Center for Strategic Communication

U.S. ballistic missile interceptor. Photo: Navy

Another year, another Pentagon report on Iran’s military power. Which means another round of imprecise predictions about when Iran may first test an intercontinental ballistic missile. But this time, the Pentagon no longer believes a future Iranian missile will be able to strike America. And another reason not to worry: Even if Iran does develop one, it’ll probably suck.

The shift can be seen in a sentence in this year’s Annual Report on Military Power of Iran (.pdf), first provided to Bloomberg by the Pentagon. The report warns: “With sufficient foreign assistance, Iran may technically be capable of flight-testing an intercontinental ballistic missile by 2015.” Which sounds scary. But it’s actually a less gloomy estimate than the last Pentagon report on the subject, which came out two years ago.

Back then, the Pentagon said that Iran could produce a missile “capable of reaching the United States by 2015.” Now, there’s no reference to such a missile being able to hit any place outside of the Middle East or Eastern Europe, let alone America. All the Defense Department is saying is that Iran might be able to conduct its very first flight test of such a weapon. Then again, it might not.

Before you ask: This isn’t just an accident of editing. Words are chosen very carefully in the Pentagon’s assessment of the U.S.’s number-one enemy. This means Americans can sleep safely: The Pentagon doesn’t believe an Iranian ICBM will obliterate the East Coast any time soon. The Pentagon also follows a shift from the United States’ spy agencies, which used to hype Iran’s missile threat to the homeland but then quietly hushed on the estimates.

And that’s all moot without Iran acquiring “sufficient foreign assistance.” Iran’s not going to develop an ICBM on its own, the report suggests. It’s likely North Korea regularly shares missile components with Iran, and has done so — to some extent — since supplying Iran with Scuds during the Iran-Iraq War. (.pdf) Problem is North Korea’s long-range missile program has a 4 for 4 record of failures, including such missile stunts as blowing up prematurely and flopping into the sea.

Which may be because North Korea’s missile program is in development hell, and that its rocket tests may not be tests so much, but as a means to show off. It’s not quite vaporware, but the technical obstacles are so great, and North Korean understanding of how to fix them is so little, that even attempts to fix problems can cause more problems. Iranian engineers reportedly had a ringside seat to North Korea’s most recent launch in April. But it’s not clear how much information they gathered.

The report is less discreet about Iran’s other ballistic missiles. Iran “continues to develop ballistic missiles that can range regional adversaries, Israel, and Eastern Europe,” including a longer-ranged version of the Shahab-3, and a medium-range missile called the Ashura, the report notes. Iran’s missile and rocket arsenal is also seeing “steady growth” and is becoming more accurate, with improved munitions. Iran is also getting better at targeting ships. The report also references Iran’s “multistage space launche vehicles” as a potential platform for testing ICBM components. But that doesn’t mean Iran is close to translating a space rocket into a workable weapon.
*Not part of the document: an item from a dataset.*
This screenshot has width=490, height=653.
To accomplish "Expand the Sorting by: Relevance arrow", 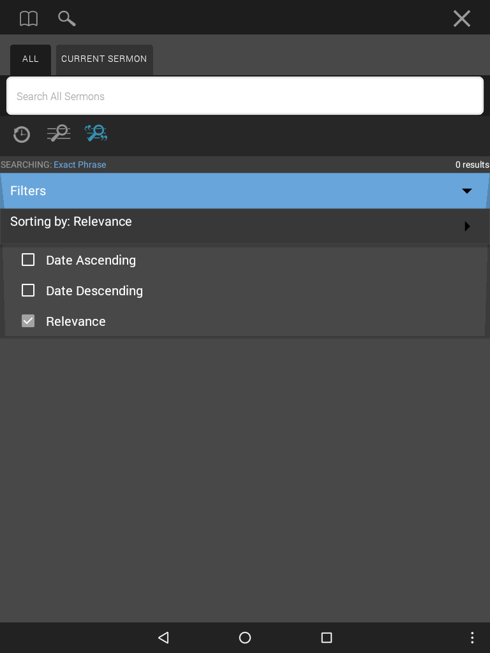I will [x=467, y=226].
Iran, though, wants you think its missiles are pretty great. Iran’s semi-official state news agency, Fars, responded to the Pentagon report by rounding up news about “a series of massive military drills.” The news agency stressed Iran’s weapons “should not be perceived as a threat to any other country,” but on Thursday aired comments made last week from Iranian army Brig. Gen. Mohammad Pakpour, who said if the United States were to attack Iran, there are plans to use missiles to destroy all U.S. bases near Iran in a “swift and crushing response.”

Hrm. But what about that 2015 timeline on the ICBM? The report wouldn’t be the first to conclude that Iran was only a few years away. Note: That doesn’t mean Iran isn’t 10 years away, if Iran spends the money on a development program. But U.S. intelligence and military estimates have a track record of calling it short. We were supposed to see an Iranian ICBM in 2003, and another in 2010, and we’re still supposed to see one in 2015.

A timeline is one thing, and a working ICBM is another. The military still thinks these may be possible, and relatively soon. Though it’s worth it to be skeptical. And hitting grandma’s house with one is something else.